The simple act of cooking, scientists have found, causes acrylamide to develop naturally in carbohydrate-rich foods. Frying, baking, roasting or otherwise cooking at high temperatures releases the organic chemical.
California officials say some warnings might be inevitable.
"We are trying to move responsibly, but we have to work within the requirements of this law," said Joan E. Denton, director of California's Office of Environmental Health Hazard Assessment. "Some businesses [that] have acrylamide in their food may be required to notify customers."
Proposition 65 is the reason California has so many warning signs -- in bars, hotels and parking garages, in the packaging of products such as video game joysticks and fishing rods -- that advise of possible cancer risks.

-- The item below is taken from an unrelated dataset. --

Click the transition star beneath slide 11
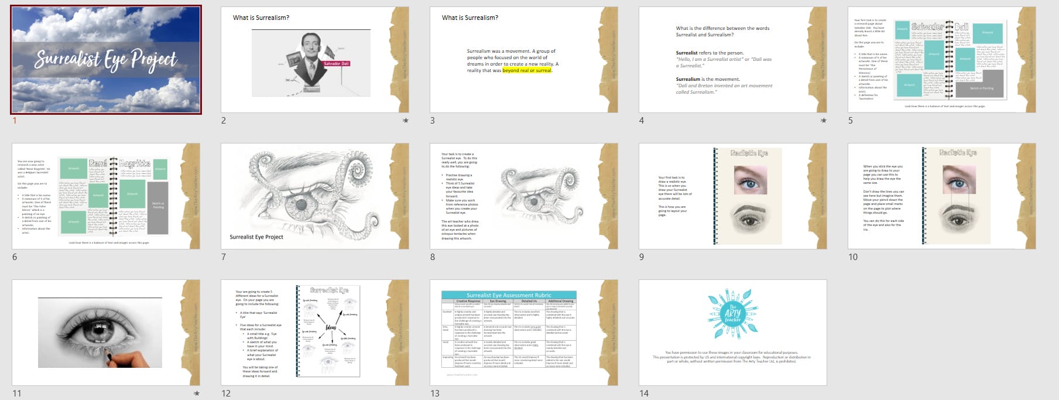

State and local prosecutors have sued numerous companies to enforce the law. More often, private lawyers have done so. Indeed, the law, which has sparked an estimated 20,000 legal claims, has given birth to a cottage industry of toxic lawsuit experts. There are newsletters and conferences dedicated solely to the law's arcane details.
The many critics of Proposition 65 predict that the pending decision on acrylamide will finally make a mockery of environmental health labeling, resulting in warnings so common that they will be rendered meaningless. To make that point, a skeptics' organization, the American Council on Science and Health, announced plans to sue Whole Foods Market, saying the supermarket chain should post warnings because some of the organic bread it sells contains acrylamide.
"It's absurd to see these warnings at libraries and supermarkets and hardware stores. When you have too much information, and it doesn't discriminate, it does not inform," said Henry Miller, a former U.S. Food and Drug Administration official who is a fellow at Stanford's Hoover Institution. "We live in a world of chemicals. So it is not surprising that there are all manner of chemicals -- natural and man-made -- in our bodies."
David Roe, a co-author of Proposition 65, gently laughs off claims that his creation will lead to warning label chaos in California. On the contrary, he said, history has shown that, when faced with the threat of labels, companies will devise creative ways to clean up their products -- which was the law's intent.